Les Tchèques au festival du jeu vidéo Meet and Build 2019 : une aventure multijoueur
Se rencontrer et construire, voilà comment on pourrait interpréter le crédo du festival du jeu vidéo « Meet and Build » qui se tenait le 23 novembre au Quai 10 à Charleroi en Belgique. Pour sa cinquième édition, le festival a mis en lumière l’industrie des jeux vidéo tchèques avec de nombreux invités des plus grands studios de développement.
Parmi les vingt conférences du festival « Meet and Build », six étaient tchèques cette année. Venus tout droit de Tchéquie, des développeurs et autres représentants de l’industrie du jeu vidéo se sont relayés dans les quatre salles du Quai 10 pour aborder des thèmes tels que l’approche historique à travers les jeux vidéo, l’art de la communication, le financement du secteur ou encore les techniques de design et de développement.

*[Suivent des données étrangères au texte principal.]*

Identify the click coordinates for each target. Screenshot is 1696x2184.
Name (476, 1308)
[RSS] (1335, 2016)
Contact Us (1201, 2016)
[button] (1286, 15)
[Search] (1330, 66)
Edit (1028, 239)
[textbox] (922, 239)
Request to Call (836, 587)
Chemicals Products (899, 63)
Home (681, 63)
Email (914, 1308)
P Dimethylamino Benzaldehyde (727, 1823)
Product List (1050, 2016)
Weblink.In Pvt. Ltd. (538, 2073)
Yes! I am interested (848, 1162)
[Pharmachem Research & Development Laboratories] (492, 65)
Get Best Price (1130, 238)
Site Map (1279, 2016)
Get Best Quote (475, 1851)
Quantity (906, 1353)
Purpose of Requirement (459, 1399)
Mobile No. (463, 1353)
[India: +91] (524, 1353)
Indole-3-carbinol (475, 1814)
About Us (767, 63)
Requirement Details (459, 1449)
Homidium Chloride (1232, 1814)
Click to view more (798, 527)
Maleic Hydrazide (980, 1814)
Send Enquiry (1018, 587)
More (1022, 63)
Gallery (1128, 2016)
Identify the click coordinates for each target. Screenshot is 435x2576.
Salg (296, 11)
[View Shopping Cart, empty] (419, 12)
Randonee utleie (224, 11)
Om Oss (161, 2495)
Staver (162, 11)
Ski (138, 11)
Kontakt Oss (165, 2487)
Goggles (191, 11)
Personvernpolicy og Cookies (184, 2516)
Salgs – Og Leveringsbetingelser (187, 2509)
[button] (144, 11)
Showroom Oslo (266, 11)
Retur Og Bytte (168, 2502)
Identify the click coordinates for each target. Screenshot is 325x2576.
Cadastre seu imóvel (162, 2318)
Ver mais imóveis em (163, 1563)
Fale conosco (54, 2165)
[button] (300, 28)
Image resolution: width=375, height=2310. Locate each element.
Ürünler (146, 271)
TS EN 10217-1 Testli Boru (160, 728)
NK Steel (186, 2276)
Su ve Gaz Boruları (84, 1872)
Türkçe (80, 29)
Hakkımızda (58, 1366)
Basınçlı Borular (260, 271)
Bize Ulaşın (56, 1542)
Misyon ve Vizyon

Une aubaine pour l’industrie tchèque qui trouve la plus grande partie de son public à l’étranger. Pour Pavel Barák, président de l’Association des développeurs de jeux tchèques à Prague, l’intérêt porté aux créations tchèques par les joueurs du monde entier ne l’étonne plus :« Pour moi, ce n’est pas si surprenant que ça. Tout cela fonctionne sur un marché global, les joueurs sont partout et souvent, ils ne distinguent pas beaucoup les jeux suivant leur pays d’origine. Pour nous, c’est une vraie aubaine car nous diffusons un message tchèque à travers le monde. Donc on peut considérer que ces titres tchèques, au regard de notre taille parmi les autres pays, s’en sortent plutôt bien. C’est le cas par exemple de Kingdom Come : Deliverance qui est en somme un jeu sur la Tchéquie du XVe siècle, et qui a été beaucoup relayé dans les médias tchèques et en tant qu’association, nous l’aidons aussi à s’intégrer dans le marché national. 3% des copies ont été vendues en République tchèque, ce qui, d’un côté semble peu mais qui, à l’échelle mondiale, où nous ne sommes qu’un pays de 10 millions d’habitants parmi les 8 milliards sur Terre, reste important. »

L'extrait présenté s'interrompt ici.